Iron - why it's SO SO SO much more than just for making red blood cells and why you are fatigued.
- Georgie

- Feb 19
- 3 min read
When most people think about iron, they think about anaemia. And while iron is absolutely essential for making hemoglobin and transporting oxygen around the body, that’s only a small part of the story.
Iron and Energy:
Iron is fundamentally an energy mineral. Every cell in your body relies on oxygen to produce ATP inside the mitochondria, and iron is required for those energy-producing pathways to function properly.

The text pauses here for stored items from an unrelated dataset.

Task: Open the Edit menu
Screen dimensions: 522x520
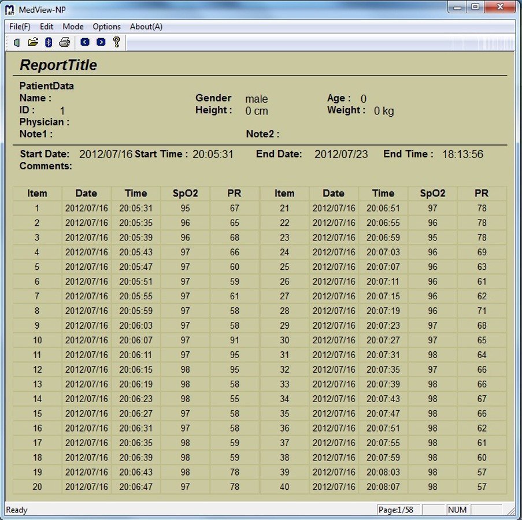Action: [x=47, y=27]
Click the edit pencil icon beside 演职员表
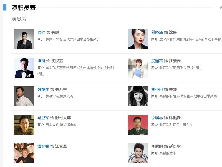 tap(221, 7)
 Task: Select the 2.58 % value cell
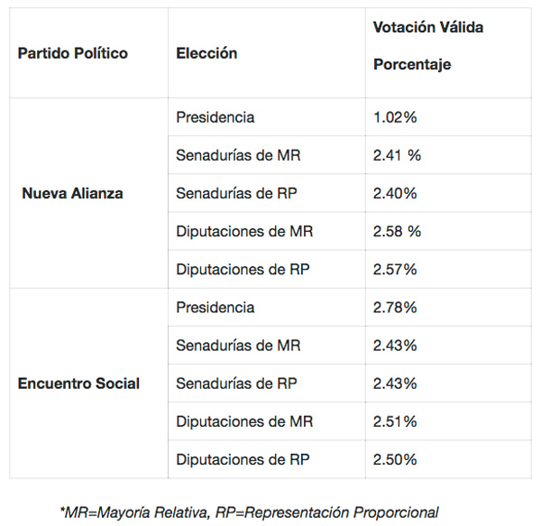(x=397, y=231)
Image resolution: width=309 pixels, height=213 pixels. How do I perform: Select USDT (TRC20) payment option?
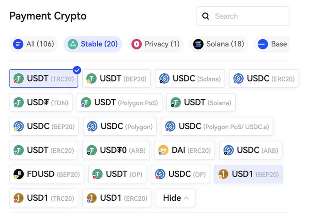coord(44,79)
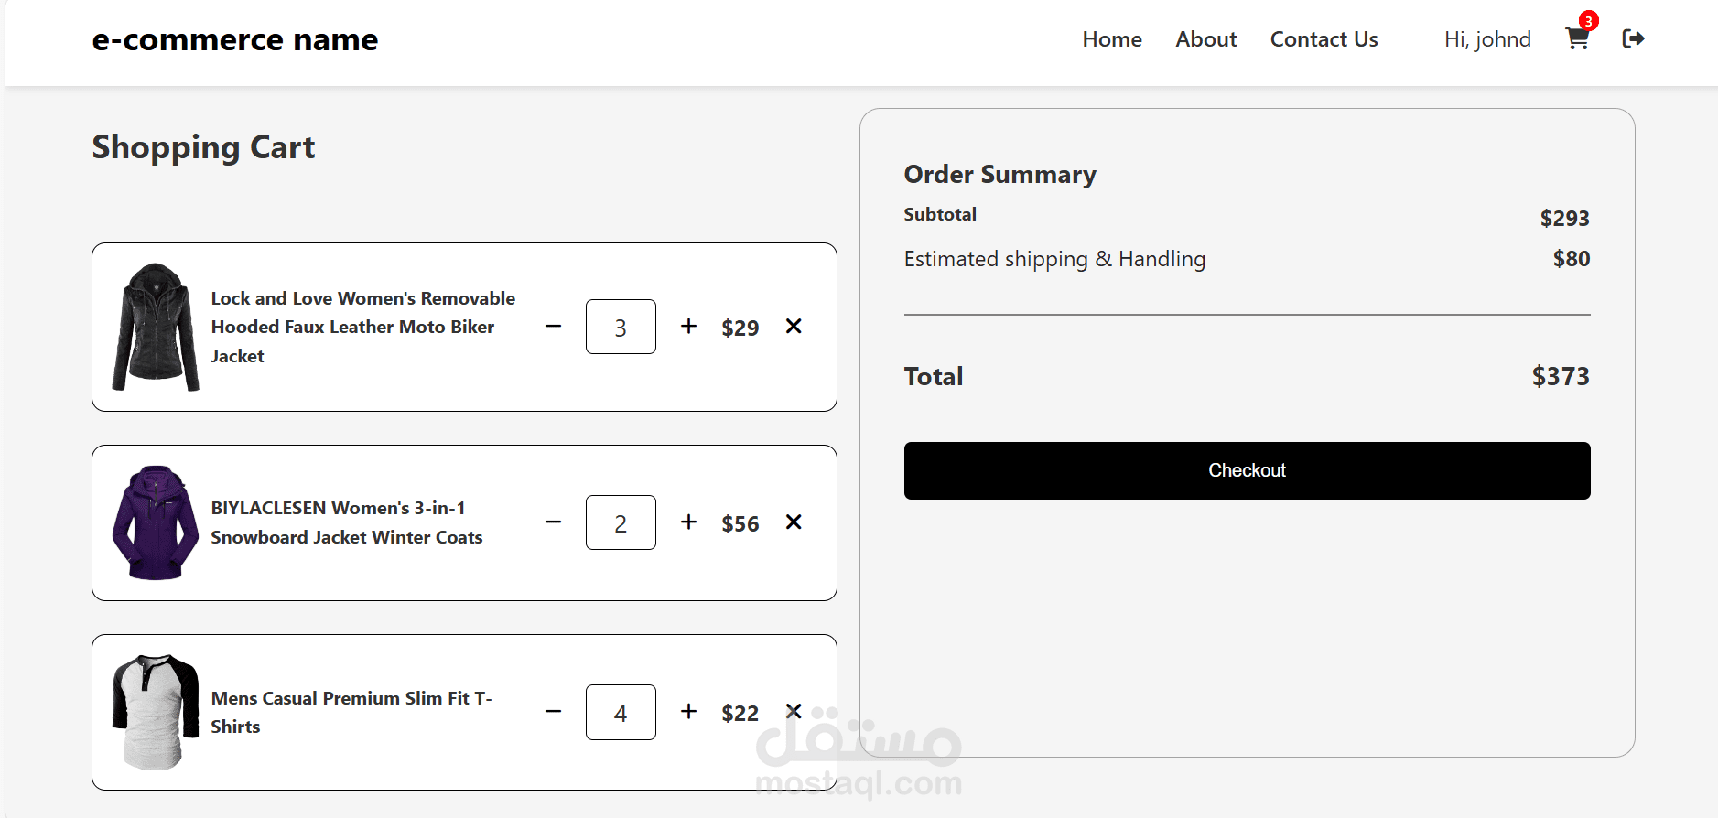Remove the Faux Leather Moto Biker Jacket
The image size is (1718, 818).
coord(794,327)
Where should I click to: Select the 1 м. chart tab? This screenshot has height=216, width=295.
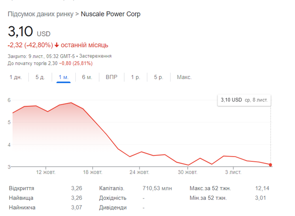[x=64, y=77]
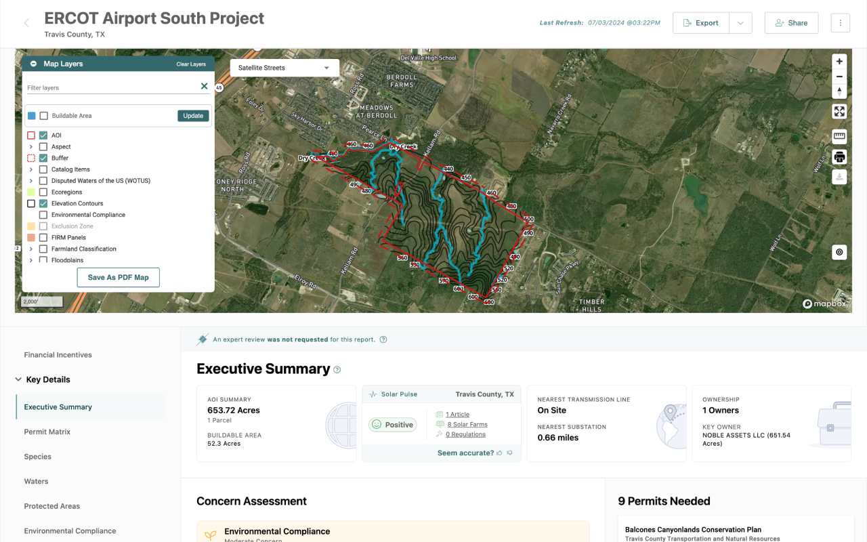Select the Ecoregions green color swatch

(30, 192)
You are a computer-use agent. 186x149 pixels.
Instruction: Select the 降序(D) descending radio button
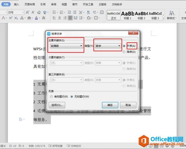(x=124, y=52)
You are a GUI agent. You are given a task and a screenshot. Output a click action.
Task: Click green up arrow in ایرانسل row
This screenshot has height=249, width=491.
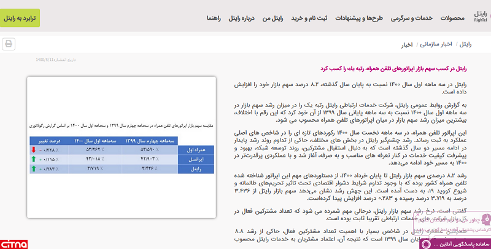pyautogui.click(x=34, y=159)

When iron is low, oxygen delivery drops and cellular energy production becomes less efficient, which is why iron deficiency fatigue feels different to just being busy or run down. It can show up as a feeling of heaviness, low exercise tolerance, brain fog, low motivation and feeling “wired but tired”.
Iron and Mood:
Iron is also integral for brain chemistry. It is involved in producing dopamine and serotonin, which influence mood, focus, resilience and drive. When iron is low or suboptimal, dopamine production in particular can be affected, and this can look like anxiety, low mood, poor concentration or a loss of your sparky self.
Iron and Thyroid:
Iron is required for thyroid hormone production and for the conversion of T4 to the active T3 hormone. If iron stores are low, thyroid function can be compromised, and symptoms such as fatigue, weight gain, hair loss or needing a jumper when everyone around you is in T Shirts can persist even when thyroid medication is being used.
Iron and Blood Tests:
hemoglobin is one of the key markers considered on a blood test for interpreting someone's iron stores, but ferritin, which reflects your stored iron, can be depleted long before hemoglobin drops. It is very common to see “normal” hemoglobin and low or borderline ferritin who feel exhausted, flat and cognitively foggy. Throw in heavy periods, pregnancy, breastfeeding, postpartum depletion, plant-based diets, gut issues, intense training and chronic stress and its no wonder iron (and you!) cant get up!
Iron and Stress:
Stress affects digestion and stomach acid production, both of which are necessary for proper iron absorption. Inflammation can also interfere with how iron is transported and utilized in the body, meaning that low iron is not always simply about inadequate intake. It can be about absorption, losses, increased demand or underlying inflammation.
Iron and Symptoms:
If you are experiencing ongoing fatigue, reduced exercise tolerance, hair shedding, brittle nails, dizziness on standing or restless legs, it is worth investigating iron status properly with full iron studies rather than assuming everything is fine because your haemoglobin sits within range.
That said, iron is not something to supplement blindly. Addressing the underlying reason for depletion, whether that is heavy periods, gut health, dietary intake or inflammation, is just as important
as correcting the level itself.
Iron Rich Foods:
Iron-rich foods such as red meat, liver, sardines, chicken thighs, eggs, legumes and leafy greens can support intake, and absorption is improved when paired with vitamin C and reduced when consumed alongside tea, coffee or large amounts of calcium/dairy. (This dairy/iron issue is something very common in children).
Iron and Life!
Iron is not just about preventing anaemia; it underpins energy production, cognitive function, thyroid health and immune resilience. If you are persistently fatigued and not feeling like yourself, it is worth considering whether your body is asking for support because sometimes restoring iron is less about fixing a lab number and more about restoring your vitality.